(DATA TO USE begins)

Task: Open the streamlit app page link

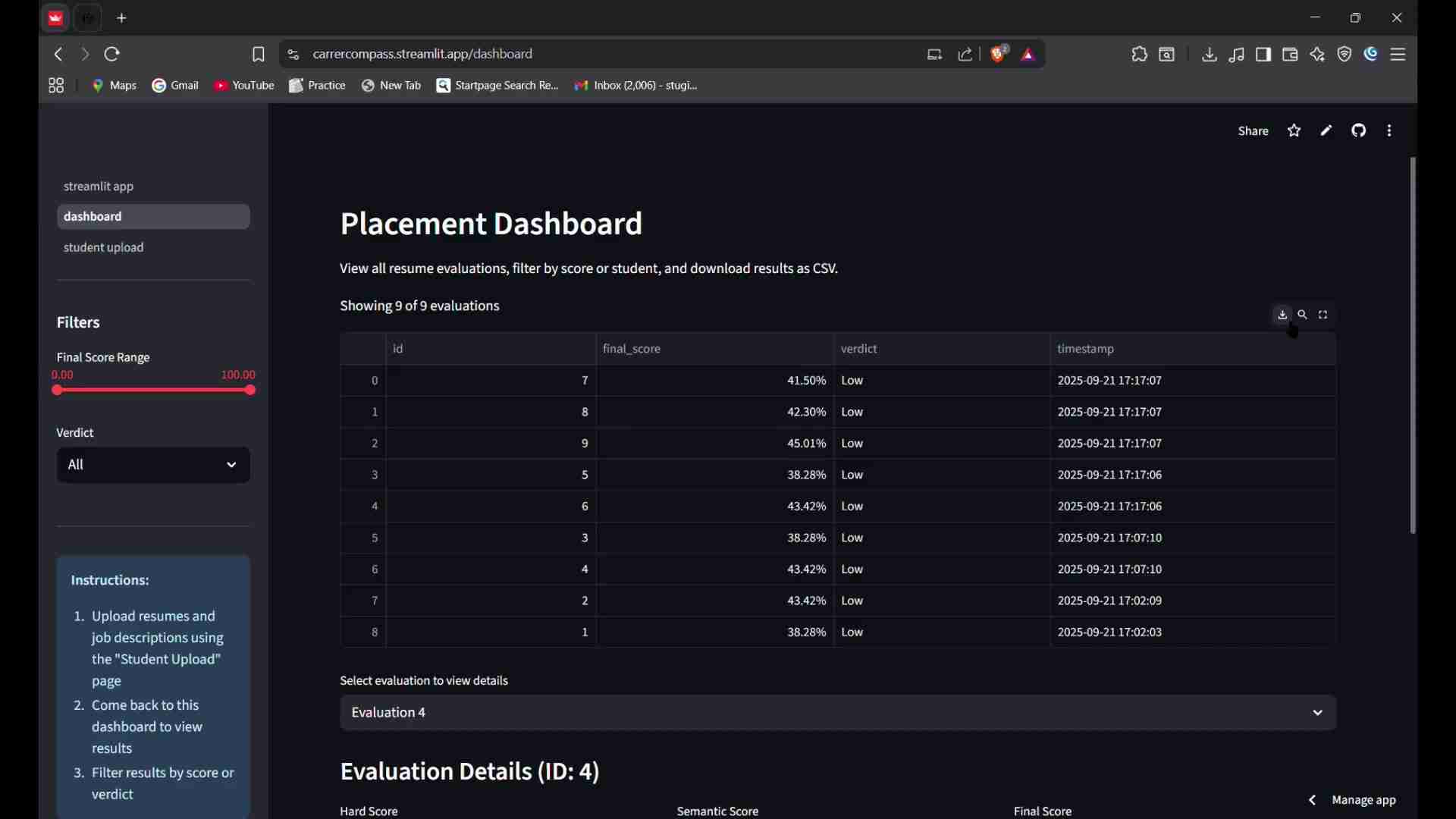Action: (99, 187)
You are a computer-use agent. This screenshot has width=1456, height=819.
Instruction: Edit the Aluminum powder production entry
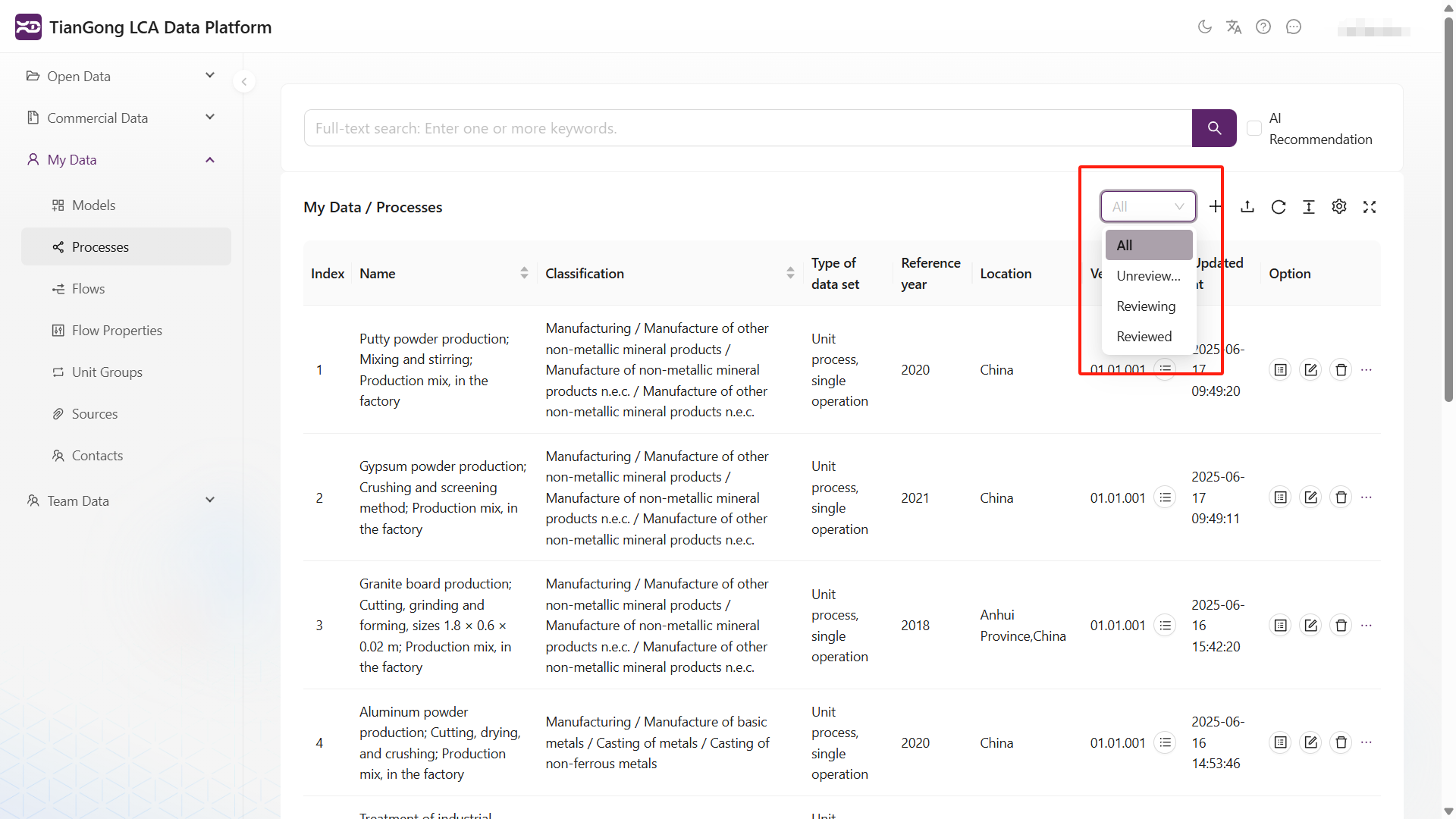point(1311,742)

(DATA TO USE ends)
(DATA TO USE begins)

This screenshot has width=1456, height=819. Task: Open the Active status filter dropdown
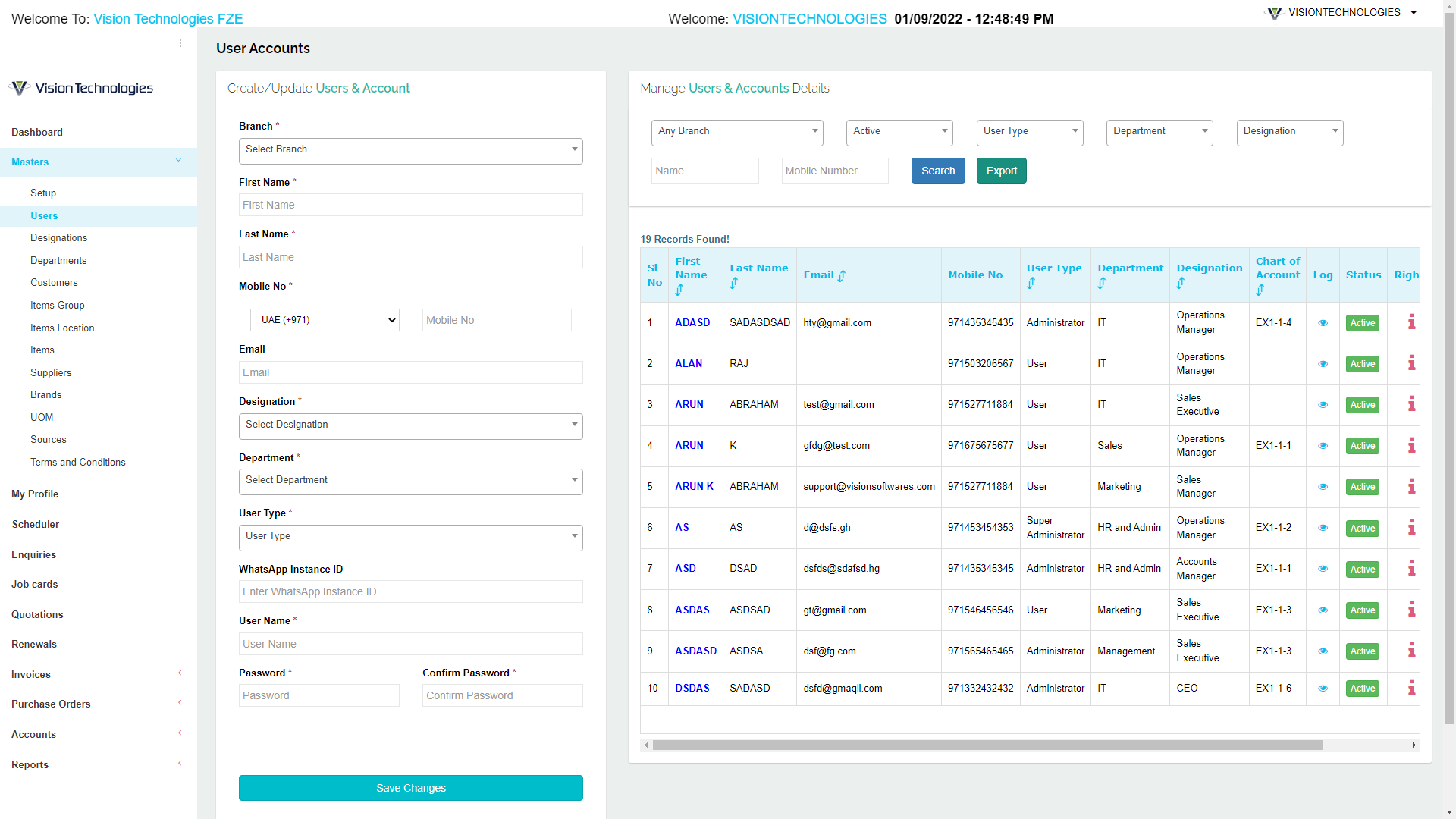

(DATA TO USE ends)

→ AIM OF THE EXERCISE
Look through the data above for the word "height". Report each line where it occurs.

→ ANSWER FOR THE TASK
You are a computer-use agent. This screenshot has width=1456, height=819.
This screenshot has width=1456, height=819. Task: Open the Active status filter dropdown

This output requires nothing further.